Part of Darkness: Once, when I was younger and dumber, I flew on a cargo plane over the civil war in Angola. It was a flight to deliver some provisions to the Cuban army who was helping the Angolan government hold onto a provincial town which had been surrounded by UNITA forces. To get there, you flew above the clouds at 20,000 feet or so until you got directly over the airport, then you did a dizzying descent in a very tight corkscrew approach. If you flew too wide, UNITA would shoot you. When we landed and started tossing off the groceries, I mentioned to somebody that the place must be kind of tense. “Oh no,” he said. “Here, everything is peaceful.” Then he pointed at some trees. “But over there, it’s terrible.”
That’s the way the French brought peace to Bunia, a town in a particularly war-ravaged corner of the Congo. More than 50,000 have died and half a million are homeless there. The French arrived, nailed down the city limits and kept the townsfolk from shooting each other, mostly, then declared everything to be peaceful. Meanwhile, down the road out of town, slaughters proceeded apace. A few weeks ago, the French handed over Bunia to a Euro-run operation, called “Artemis,” under the U.N., sort of the way they’d like to do in Iraq, I guess.
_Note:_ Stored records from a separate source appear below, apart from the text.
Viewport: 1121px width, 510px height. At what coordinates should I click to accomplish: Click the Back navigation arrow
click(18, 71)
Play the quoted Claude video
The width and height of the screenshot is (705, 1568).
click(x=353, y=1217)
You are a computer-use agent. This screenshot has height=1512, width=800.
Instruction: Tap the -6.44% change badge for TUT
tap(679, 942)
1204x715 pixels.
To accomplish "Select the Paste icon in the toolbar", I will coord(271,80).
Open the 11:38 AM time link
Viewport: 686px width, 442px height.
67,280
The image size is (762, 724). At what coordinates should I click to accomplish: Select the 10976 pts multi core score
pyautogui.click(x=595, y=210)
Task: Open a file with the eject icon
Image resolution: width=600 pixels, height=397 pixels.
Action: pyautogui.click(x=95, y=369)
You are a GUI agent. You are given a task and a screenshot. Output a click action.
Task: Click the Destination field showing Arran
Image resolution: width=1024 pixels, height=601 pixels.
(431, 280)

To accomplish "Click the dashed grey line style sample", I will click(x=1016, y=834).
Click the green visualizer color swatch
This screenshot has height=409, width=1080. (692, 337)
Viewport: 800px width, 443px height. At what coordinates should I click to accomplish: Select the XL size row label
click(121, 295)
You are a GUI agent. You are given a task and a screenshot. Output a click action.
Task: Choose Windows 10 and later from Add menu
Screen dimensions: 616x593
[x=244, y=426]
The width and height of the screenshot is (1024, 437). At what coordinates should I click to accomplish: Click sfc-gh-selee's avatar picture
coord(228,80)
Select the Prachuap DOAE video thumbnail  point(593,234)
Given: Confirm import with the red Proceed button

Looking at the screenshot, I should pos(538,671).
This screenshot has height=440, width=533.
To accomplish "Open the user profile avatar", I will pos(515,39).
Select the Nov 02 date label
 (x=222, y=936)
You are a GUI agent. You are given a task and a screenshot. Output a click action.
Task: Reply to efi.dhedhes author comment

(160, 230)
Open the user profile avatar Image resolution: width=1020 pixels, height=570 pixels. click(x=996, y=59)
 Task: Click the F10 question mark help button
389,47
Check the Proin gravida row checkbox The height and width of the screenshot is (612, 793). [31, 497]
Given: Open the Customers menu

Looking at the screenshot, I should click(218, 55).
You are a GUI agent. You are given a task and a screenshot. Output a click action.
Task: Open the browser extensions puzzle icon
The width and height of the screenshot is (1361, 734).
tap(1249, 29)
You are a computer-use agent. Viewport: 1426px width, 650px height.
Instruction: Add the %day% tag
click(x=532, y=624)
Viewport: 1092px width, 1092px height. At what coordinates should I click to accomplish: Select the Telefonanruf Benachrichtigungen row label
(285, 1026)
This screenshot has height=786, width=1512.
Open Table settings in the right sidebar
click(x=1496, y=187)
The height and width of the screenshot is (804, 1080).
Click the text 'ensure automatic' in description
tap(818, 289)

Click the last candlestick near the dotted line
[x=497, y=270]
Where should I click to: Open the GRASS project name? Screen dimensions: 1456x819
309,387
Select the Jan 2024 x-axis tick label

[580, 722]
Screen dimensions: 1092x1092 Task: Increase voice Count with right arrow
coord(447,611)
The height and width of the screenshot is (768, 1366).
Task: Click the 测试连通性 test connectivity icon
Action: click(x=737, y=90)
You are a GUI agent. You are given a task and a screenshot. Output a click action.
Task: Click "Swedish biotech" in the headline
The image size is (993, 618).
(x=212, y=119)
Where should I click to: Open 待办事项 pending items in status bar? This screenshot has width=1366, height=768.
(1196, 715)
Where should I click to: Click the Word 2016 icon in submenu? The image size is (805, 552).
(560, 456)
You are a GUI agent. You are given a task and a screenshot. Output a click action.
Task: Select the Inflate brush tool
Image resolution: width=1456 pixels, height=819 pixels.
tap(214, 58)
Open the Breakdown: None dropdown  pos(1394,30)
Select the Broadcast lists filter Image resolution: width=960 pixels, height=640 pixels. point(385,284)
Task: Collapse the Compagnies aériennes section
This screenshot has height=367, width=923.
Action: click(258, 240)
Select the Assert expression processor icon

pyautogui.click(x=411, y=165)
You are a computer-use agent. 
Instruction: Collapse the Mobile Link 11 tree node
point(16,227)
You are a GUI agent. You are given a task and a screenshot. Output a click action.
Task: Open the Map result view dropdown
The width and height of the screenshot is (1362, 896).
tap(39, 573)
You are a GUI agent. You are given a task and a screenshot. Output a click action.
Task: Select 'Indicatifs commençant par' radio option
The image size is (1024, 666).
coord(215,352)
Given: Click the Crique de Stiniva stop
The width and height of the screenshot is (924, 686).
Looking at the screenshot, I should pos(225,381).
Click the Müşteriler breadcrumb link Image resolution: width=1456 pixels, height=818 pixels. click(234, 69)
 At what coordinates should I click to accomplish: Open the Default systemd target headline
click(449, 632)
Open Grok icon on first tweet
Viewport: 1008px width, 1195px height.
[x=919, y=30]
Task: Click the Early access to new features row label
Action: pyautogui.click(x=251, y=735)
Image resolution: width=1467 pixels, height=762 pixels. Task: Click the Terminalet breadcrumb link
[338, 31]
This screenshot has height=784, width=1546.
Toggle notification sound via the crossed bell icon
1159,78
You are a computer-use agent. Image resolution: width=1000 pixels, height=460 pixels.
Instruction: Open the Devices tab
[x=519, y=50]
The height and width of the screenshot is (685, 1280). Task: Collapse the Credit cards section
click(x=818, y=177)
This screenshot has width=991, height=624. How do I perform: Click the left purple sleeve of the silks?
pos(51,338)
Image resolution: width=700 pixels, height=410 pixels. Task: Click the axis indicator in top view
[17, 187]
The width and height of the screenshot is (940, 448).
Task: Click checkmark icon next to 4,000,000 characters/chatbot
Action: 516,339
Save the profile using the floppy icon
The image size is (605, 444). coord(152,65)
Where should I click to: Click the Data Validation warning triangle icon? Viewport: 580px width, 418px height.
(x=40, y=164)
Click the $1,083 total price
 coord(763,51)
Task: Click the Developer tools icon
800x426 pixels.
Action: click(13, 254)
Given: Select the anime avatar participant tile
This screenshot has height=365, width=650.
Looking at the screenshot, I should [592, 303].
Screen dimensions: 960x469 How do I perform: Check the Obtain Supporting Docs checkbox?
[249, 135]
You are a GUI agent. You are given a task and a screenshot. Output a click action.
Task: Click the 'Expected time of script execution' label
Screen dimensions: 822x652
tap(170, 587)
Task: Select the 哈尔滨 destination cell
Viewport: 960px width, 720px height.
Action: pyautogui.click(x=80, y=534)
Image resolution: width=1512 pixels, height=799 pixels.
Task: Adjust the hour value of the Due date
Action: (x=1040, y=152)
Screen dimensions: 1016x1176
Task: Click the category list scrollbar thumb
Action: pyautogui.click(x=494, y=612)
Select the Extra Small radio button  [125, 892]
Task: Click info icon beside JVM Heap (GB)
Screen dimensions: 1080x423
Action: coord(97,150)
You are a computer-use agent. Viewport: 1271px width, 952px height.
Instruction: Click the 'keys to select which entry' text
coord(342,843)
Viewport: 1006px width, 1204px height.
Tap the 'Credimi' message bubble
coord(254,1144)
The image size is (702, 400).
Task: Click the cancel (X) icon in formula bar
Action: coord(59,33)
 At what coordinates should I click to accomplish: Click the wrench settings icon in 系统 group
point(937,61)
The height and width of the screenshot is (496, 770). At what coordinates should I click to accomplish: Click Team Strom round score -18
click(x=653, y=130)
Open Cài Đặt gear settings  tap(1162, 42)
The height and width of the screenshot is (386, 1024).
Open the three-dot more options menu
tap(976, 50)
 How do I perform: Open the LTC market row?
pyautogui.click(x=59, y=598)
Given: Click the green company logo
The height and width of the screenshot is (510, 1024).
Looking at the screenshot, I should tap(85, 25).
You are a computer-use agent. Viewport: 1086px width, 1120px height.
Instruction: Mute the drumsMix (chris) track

And, of course, now the war’s gone downtown again, according to this report in Liberation and this hopeful one in Jeune Afrique. Bottom line: You’re no longer safe in Bunia — but you still can’t leave town to escape. Things are even worse in the Ivory Coast, the scene of France’s other recent adventure in African nation-saving, according to this report — “The Joke of Peace in the Ivory Coast” — by the AFP.
“We goofed.” Those two little words, uttered by the BBC early in its latest escapade in biased journalism — falsely claiming the Blair government “sexed up” its intelligence reports during the lead-up to the Iraq invasion — would have saved a lot of time, a lot of money, and at least one life. Instead, we have the BBC’s bloated buddy, Andrew Gilligan, admitting, in the Telegraph, what everybody knew: that he committed lousy journalism, and the Labor Government promising, in the Guardian, that the world’s most arrogant media institution (pace, New York Times) was going to become accountable at long, long last. Maybe the empty suits mismanaging the Corporation will even be fired. That would be good. Next Thursday, the Hugely Expensive Commission charged with investigating the suicide of a Gilligan source, will conclude its wildly disproportionate inquiry. It will be the most expensive correction notice ever published.
— Denis Boyles, a freelance journalist, is an NRO contributor.